Exercise directions: Can you write out the lines below word for word, starting at the line that has "Where should I click to: Click the GoTab" and stopping after the line that has "[x=465, y=63]", with the pictures left out?

Records provided:
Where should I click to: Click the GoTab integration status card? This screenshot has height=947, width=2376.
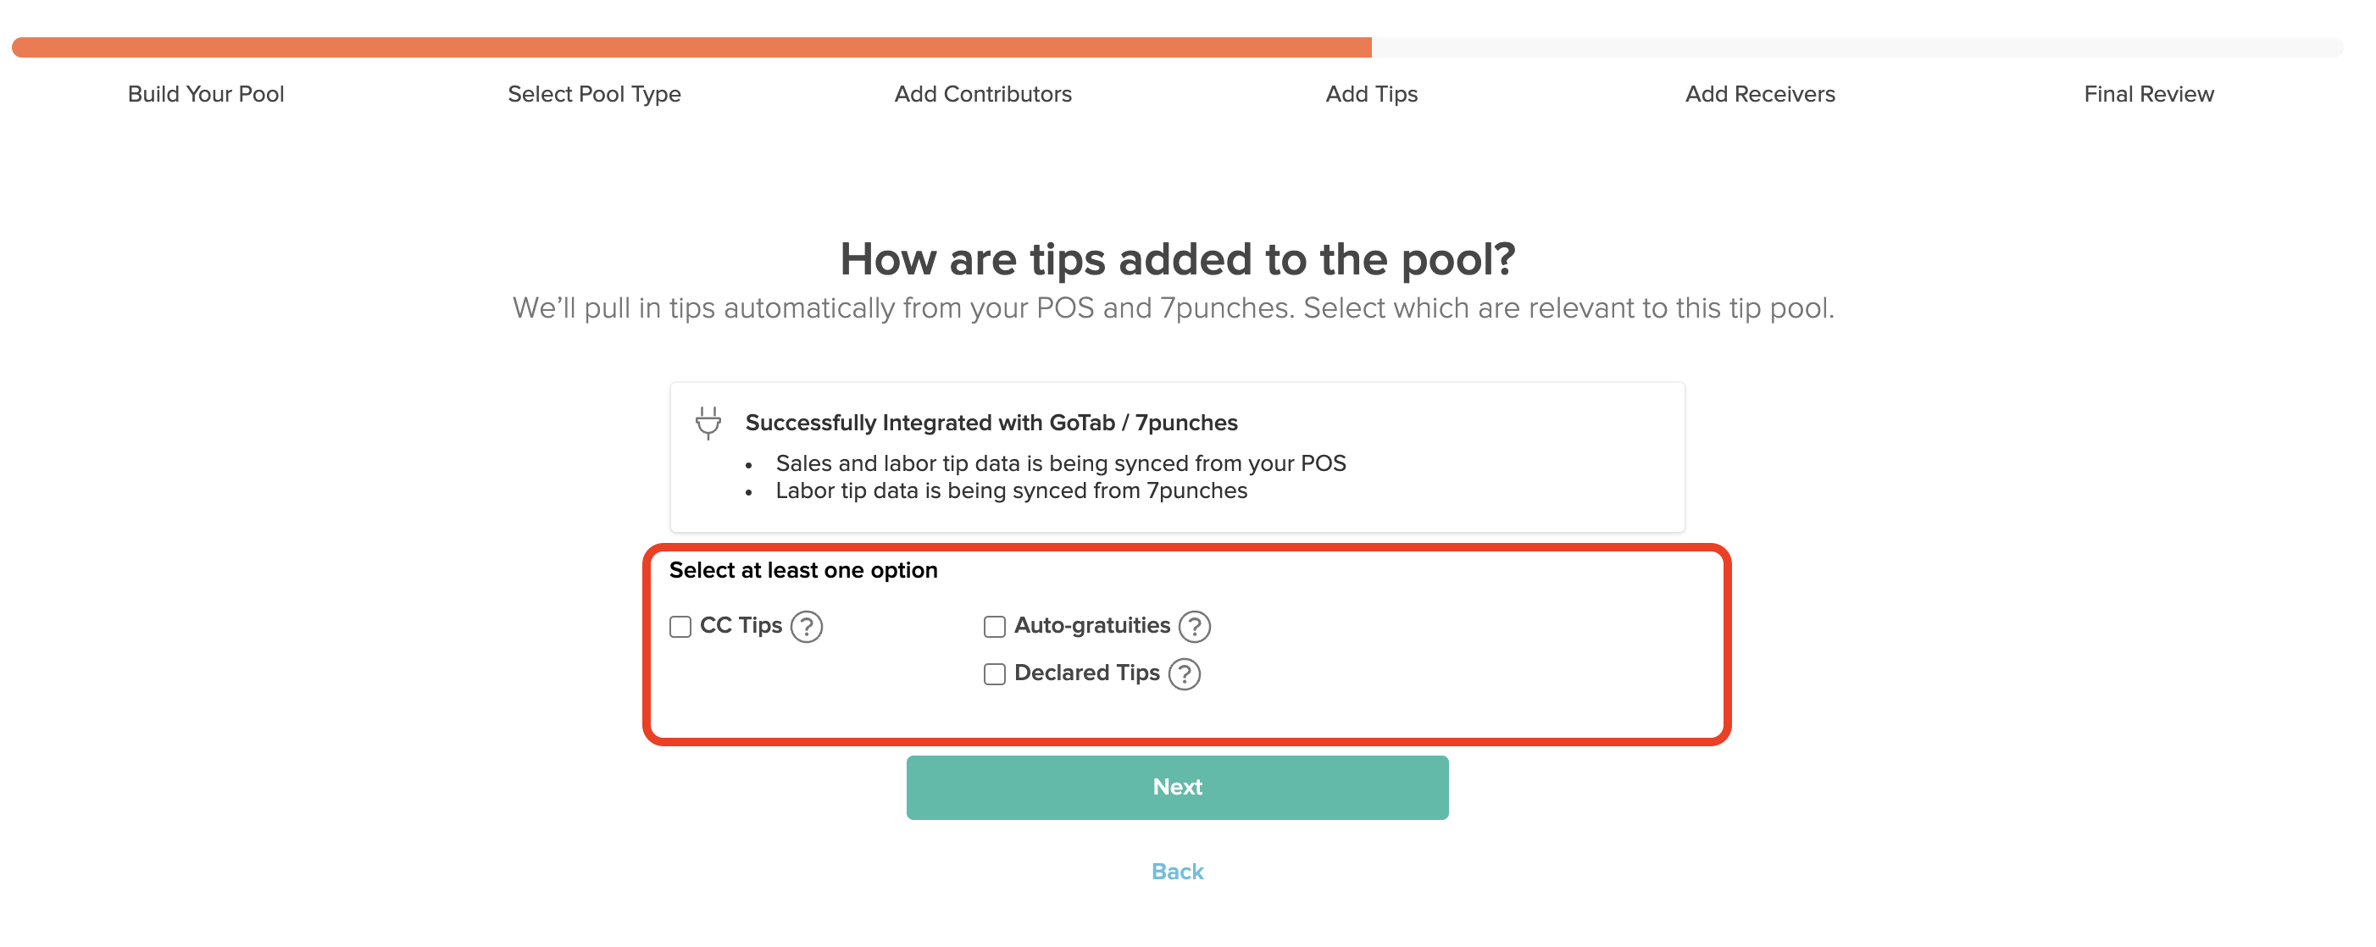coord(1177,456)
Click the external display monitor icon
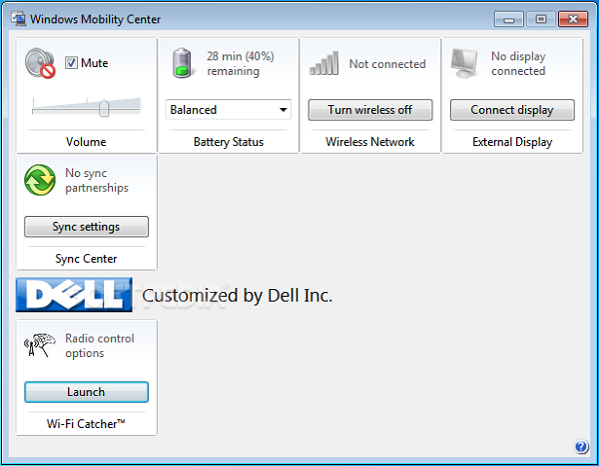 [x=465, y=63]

---

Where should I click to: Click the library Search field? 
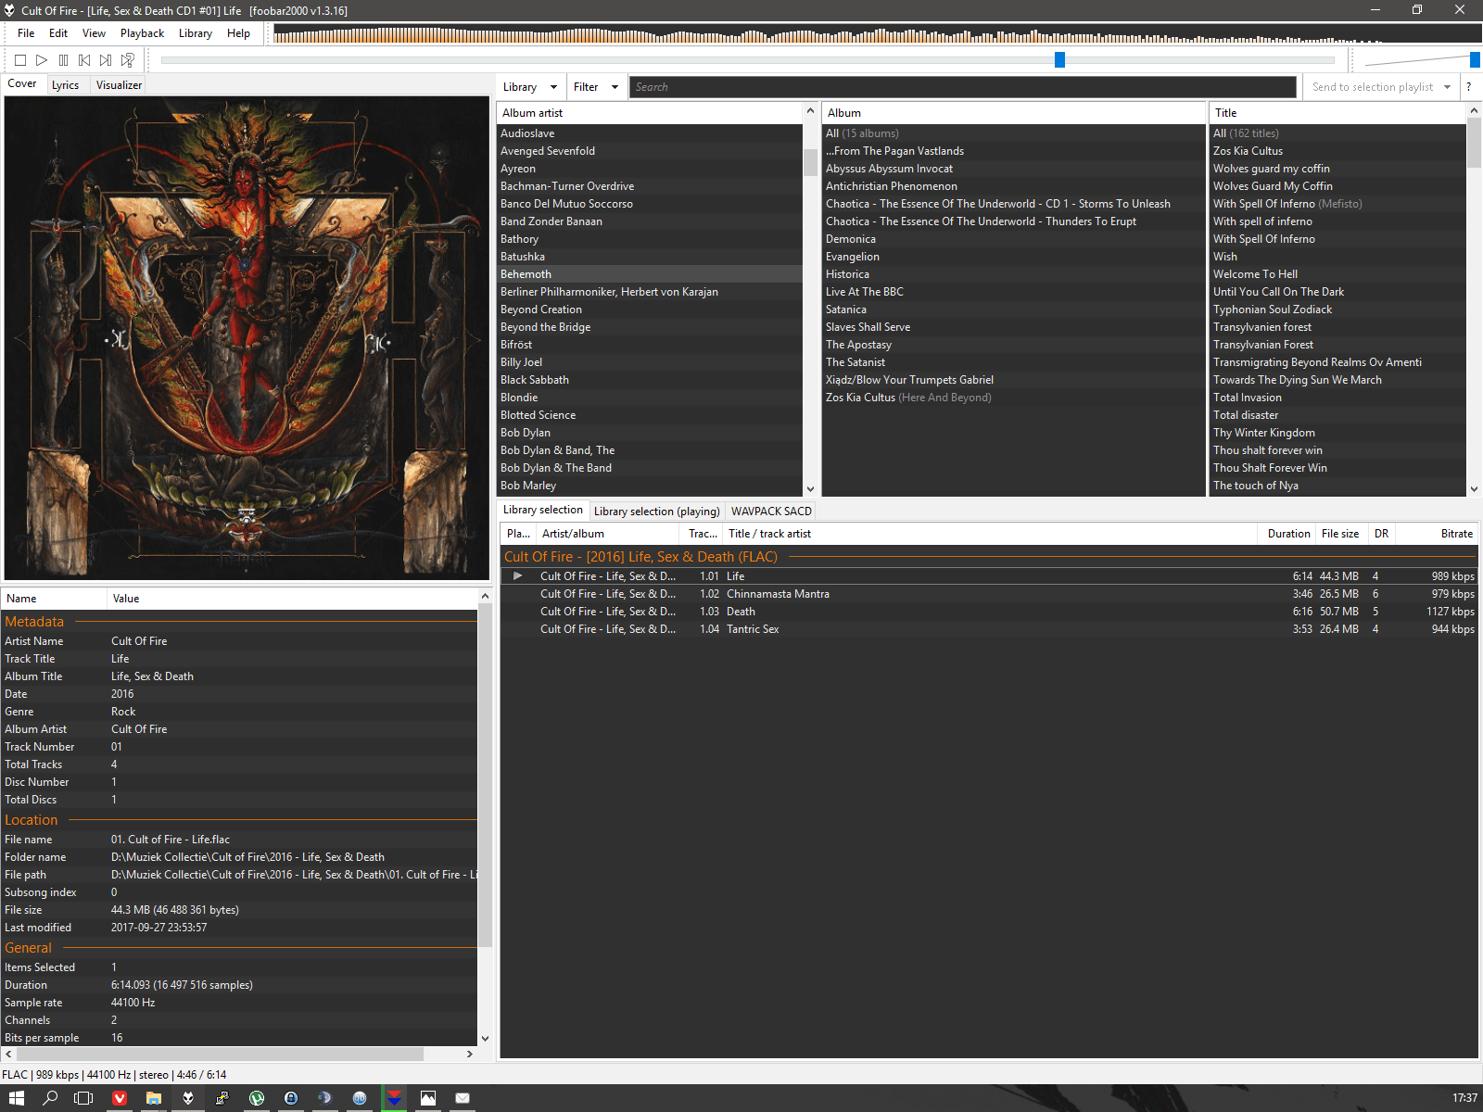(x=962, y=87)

Solved problem:
Where should I click to: Click the GoTab integration status card? This screenshot has height=947, width=2376.
coord(1177,456)
Click the external display monitor icon
 [x=465, y=63]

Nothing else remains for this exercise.